## [Task directions]
Copy out, unchanged, the lines of the material below, beginning with the line that contains "Where should I click to: Add" and continuing through the line that contains "point(52,482)".
#### Listing
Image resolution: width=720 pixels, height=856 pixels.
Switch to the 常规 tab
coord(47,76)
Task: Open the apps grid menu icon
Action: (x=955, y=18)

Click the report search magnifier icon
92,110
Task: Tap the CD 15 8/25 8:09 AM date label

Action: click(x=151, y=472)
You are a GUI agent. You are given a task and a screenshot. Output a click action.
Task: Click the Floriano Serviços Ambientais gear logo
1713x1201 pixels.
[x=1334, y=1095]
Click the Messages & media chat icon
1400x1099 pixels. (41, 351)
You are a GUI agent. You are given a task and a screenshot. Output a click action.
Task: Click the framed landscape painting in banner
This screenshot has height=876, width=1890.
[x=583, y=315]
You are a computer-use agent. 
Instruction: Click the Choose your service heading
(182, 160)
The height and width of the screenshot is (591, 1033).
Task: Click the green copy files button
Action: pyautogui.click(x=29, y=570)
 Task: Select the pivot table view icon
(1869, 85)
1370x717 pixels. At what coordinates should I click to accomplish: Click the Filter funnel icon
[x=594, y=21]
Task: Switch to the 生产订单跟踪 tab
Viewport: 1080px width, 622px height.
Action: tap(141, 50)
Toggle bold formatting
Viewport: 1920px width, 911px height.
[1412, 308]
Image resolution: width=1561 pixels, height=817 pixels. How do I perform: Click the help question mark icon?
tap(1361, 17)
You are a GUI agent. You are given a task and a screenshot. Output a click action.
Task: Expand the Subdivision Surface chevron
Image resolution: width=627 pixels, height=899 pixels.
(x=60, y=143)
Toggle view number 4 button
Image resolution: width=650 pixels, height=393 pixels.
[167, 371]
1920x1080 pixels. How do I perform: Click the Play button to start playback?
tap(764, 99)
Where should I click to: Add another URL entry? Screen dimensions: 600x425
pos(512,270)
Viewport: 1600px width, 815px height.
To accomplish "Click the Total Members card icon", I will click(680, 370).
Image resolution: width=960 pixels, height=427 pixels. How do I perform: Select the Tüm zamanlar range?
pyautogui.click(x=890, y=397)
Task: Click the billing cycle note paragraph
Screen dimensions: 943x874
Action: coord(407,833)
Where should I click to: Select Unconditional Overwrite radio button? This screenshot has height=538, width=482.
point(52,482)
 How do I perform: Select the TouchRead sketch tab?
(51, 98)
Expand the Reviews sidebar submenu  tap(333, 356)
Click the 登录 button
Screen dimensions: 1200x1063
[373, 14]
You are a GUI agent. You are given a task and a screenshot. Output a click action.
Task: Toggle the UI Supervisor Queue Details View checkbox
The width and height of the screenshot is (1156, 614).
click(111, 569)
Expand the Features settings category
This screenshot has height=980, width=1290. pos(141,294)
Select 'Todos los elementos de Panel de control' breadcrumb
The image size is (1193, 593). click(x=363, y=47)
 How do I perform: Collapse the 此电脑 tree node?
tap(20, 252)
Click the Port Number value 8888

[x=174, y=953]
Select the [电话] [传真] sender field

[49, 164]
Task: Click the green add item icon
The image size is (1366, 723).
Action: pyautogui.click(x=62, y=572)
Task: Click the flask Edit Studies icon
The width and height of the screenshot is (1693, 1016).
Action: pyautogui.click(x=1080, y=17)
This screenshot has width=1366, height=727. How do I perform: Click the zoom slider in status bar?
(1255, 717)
########
## [The solution]
Where should I click to: Add another URL entry? Screen dimensions: 600x425
pos(512,270)
Viewport: 1600px width, 815px height.
To accomplish "Click the Total Members card icon", I will click(680, 370).
Image resolution: width=960 pixels, height=427 pixels. How do I perform: Select the Tüm zamanlar range?
pyautogui.click(x=890, y=397)
Task: Click the billing cycle note paragraph
Screen dimensions: 943x874
Action: coord(407,833)
Where should I click to: Select Unconditional Overwrite radio button? This screenshot has height=538, width=482.
point(52,482)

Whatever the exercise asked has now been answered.